What is asked ▸ Substitute "orange" for "yellow" in the lines from the one with "Viewport: 1343px width, 569px height." to the one with "Action: (x=1217, y=253)", changing nothing else. Return only those lines, without the pictures.

Supplied data ▸
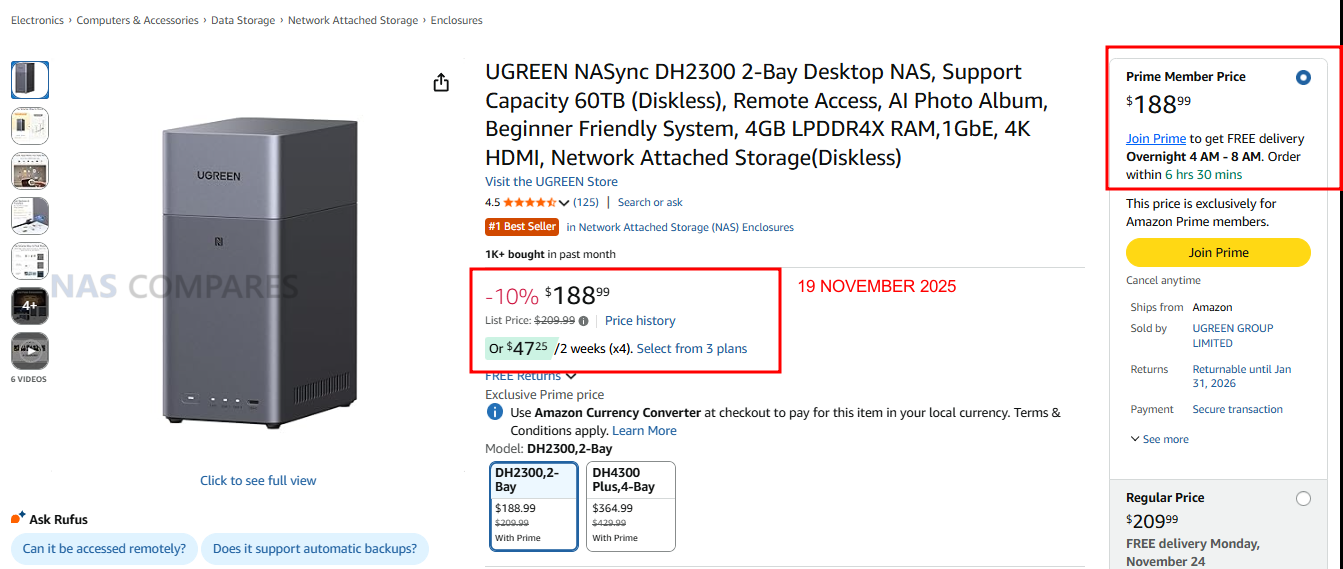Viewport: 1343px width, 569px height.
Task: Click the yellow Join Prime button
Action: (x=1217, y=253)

...

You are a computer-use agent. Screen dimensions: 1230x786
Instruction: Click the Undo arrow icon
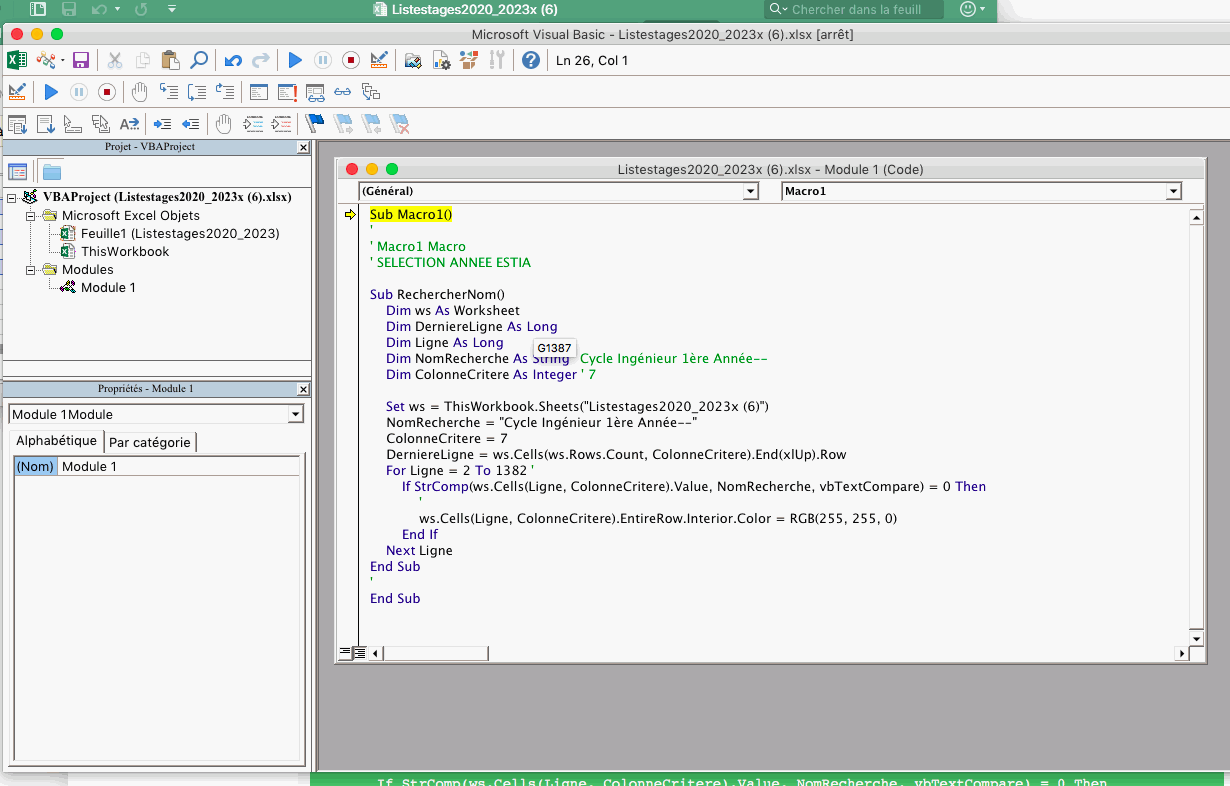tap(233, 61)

==

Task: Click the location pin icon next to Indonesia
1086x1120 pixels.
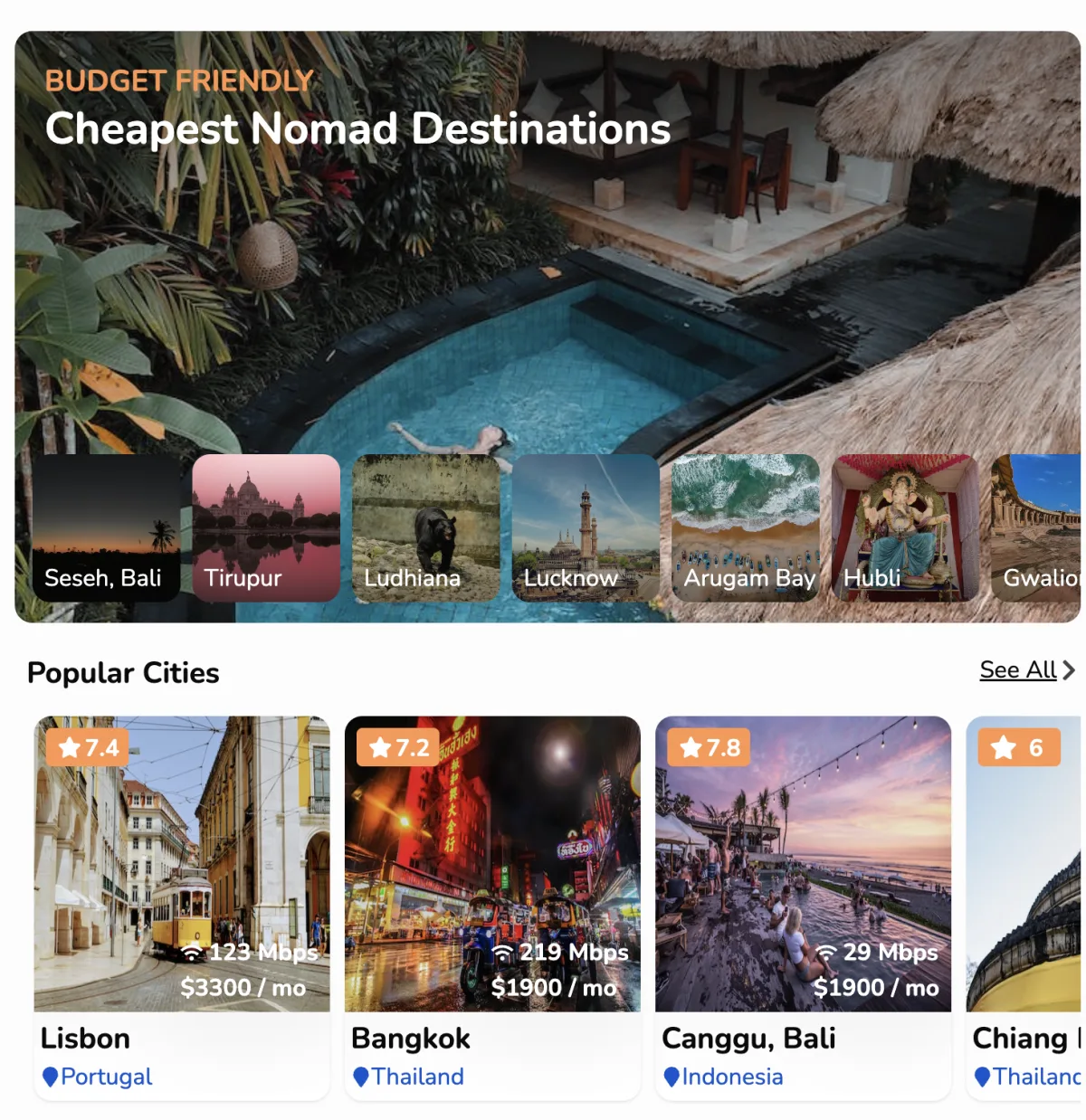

Response to this task ▸
Viewport: 1343px width, 569px height.
Task: Click the orange Join Prime button
Action: (x=1217, y=253)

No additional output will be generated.